Note: this post is in early Beta.
Is leadership an emergent property of people working together (social capital) or is it something delivered, in a top-down fashion by an individual? I was asked about this recently, and immediately thought about the Apache nation that had only situational leaders, Nantans, who were in charge as long as warriors were willing to follow them. Because of this decentralization, they were able to fight the Spanish for a long time, regrouping as necessary, ultimately destroyed by a “benevolent” United States.
Looking at my outboard brain (my blog) I’ve reviewed some thoughts on leadership, which has not really been my focus, but is perhaps more of an emergent property after almost eight years. These are some of the ideas that still resonate with me.
Let me begin with this quote from Peter Levesque, which I picked up in 2004, showing how digital interconnectedness may change our view leadership:
I suggest that the leaders will be found among the aggressively intelligent citizenry, liberated from many tasks and obligations by technology freely shared; using data, information and knowledge acquired from open source databases, produced from the multiples of billions of dollars of public money invested through research councils, universities, social agencies, and public institutions.

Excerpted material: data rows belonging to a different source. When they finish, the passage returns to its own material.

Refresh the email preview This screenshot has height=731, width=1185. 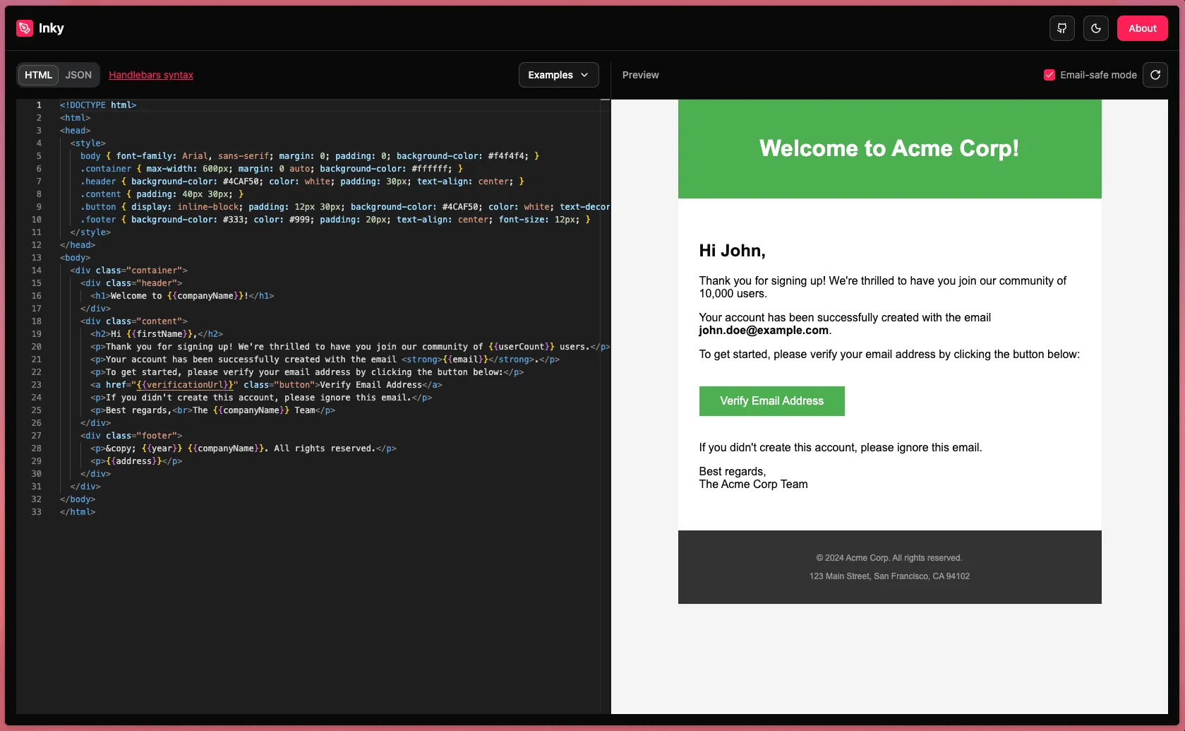point(1155,75)
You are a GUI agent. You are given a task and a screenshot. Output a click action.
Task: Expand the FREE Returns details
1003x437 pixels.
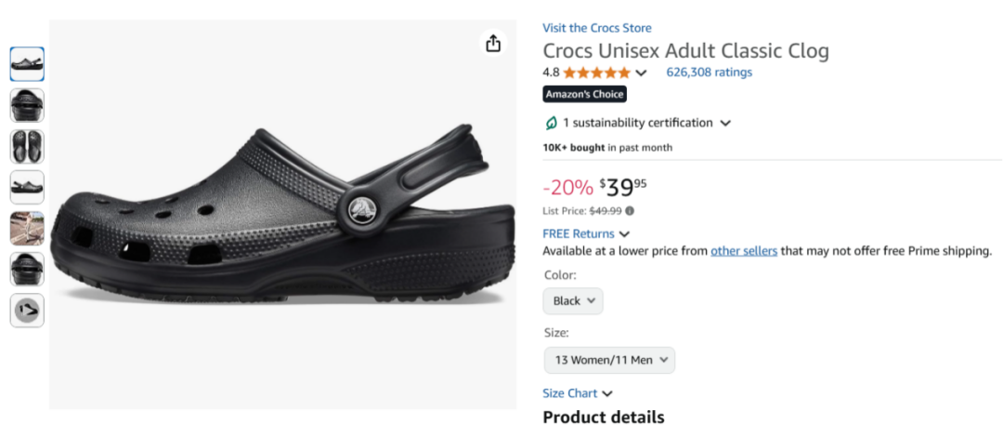pyautogui.click(x=586, y=234)
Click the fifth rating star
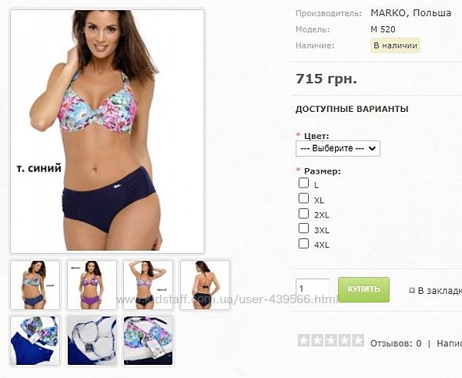Image resolution: width=462 pixels, height=378 pixels. pos(358,340)
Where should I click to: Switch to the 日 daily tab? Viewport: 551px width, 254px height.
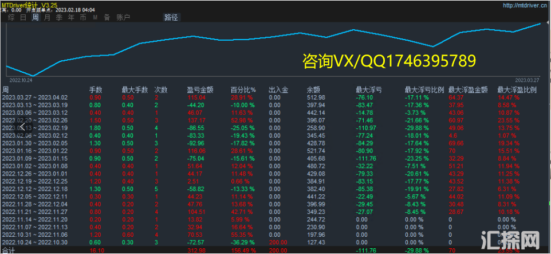tap(23, 17)
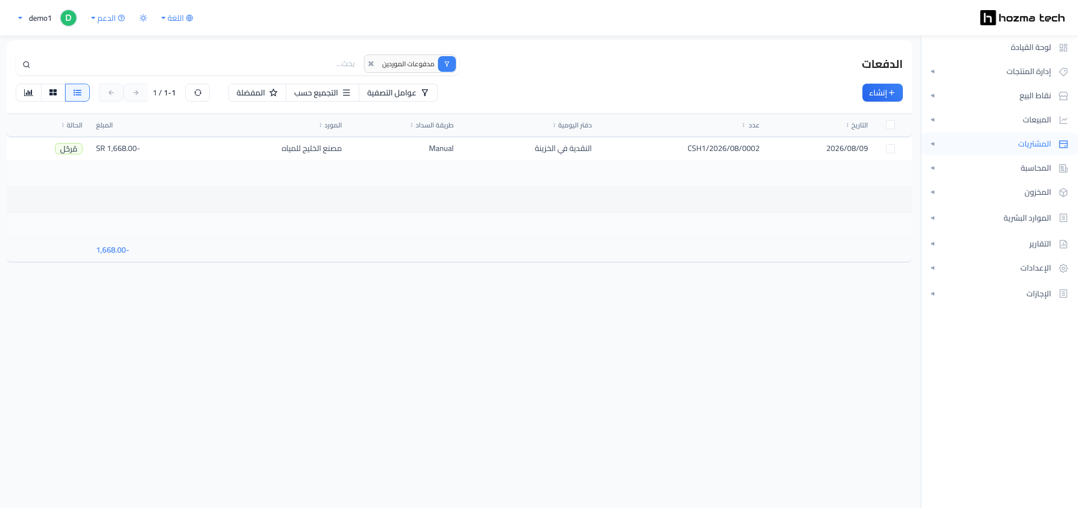Click the إنشاء create button

coord(882,93)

But an aggressively intelligent citizenry needs access to its own ideas. This in an ongoing battle with the established powers. Open information and access to our common knowledge assets seems to be a required part of any new leadership model.
Leaders may be required in hierarchies but are they necessary in wirearchies? The great work of our time may be to design, build and test new organizational models that reflect our democratic values and can function in an interconnected world. Leadership today may be more of an architectural task, or one of setting up the right systems.
We’re now at the stage where we have some new ideas for work (wirearchy, natural enterprises, workplace democracy) and some new technologies (social, nano-bio-techno-cogno). The next step in this evolution is for a new organizational model and that conversation has already started. The ideology will come later.
Ideas lead technology. Technology leads organizations. Organizations lead institutions. Then ideology brings up the rear, lagging all the rest—that’s when things really get set in concrete.
Does ridiculously-easy group forming mean that leadership can now emerge when people get together for collective action? What kind of leadership is there in mass, decentralized, social movements, like the Arab Spring or Occupy Wall Street movements?
Warren Bennis wrote that hierarchy is a prosthesis for trust. With open systems, trust emerges.
Knowledge workers, collaborate, you have nothing to lose but your managers. This is a statement I made a bit in jest on Twitter, but the truth behind it is that management is less useful to the interconnected, professional, concept worker. With fewer managers and hyperlinks subverting hierarchy, will a different breed of leadership emerge?
It takes different leadership, or leadership for networks, to do the important work in complex work environments, which, in my opinion, is to increase collaboration and support social learning in the workplace.
I haven’t really answered my own question whether leadership is an emergent property of net work, but I have little doubt that we need different kinds of leadership (more open, transparent & diverse) and people with these attributes may emerge as their peers allow them to lead; for the time being.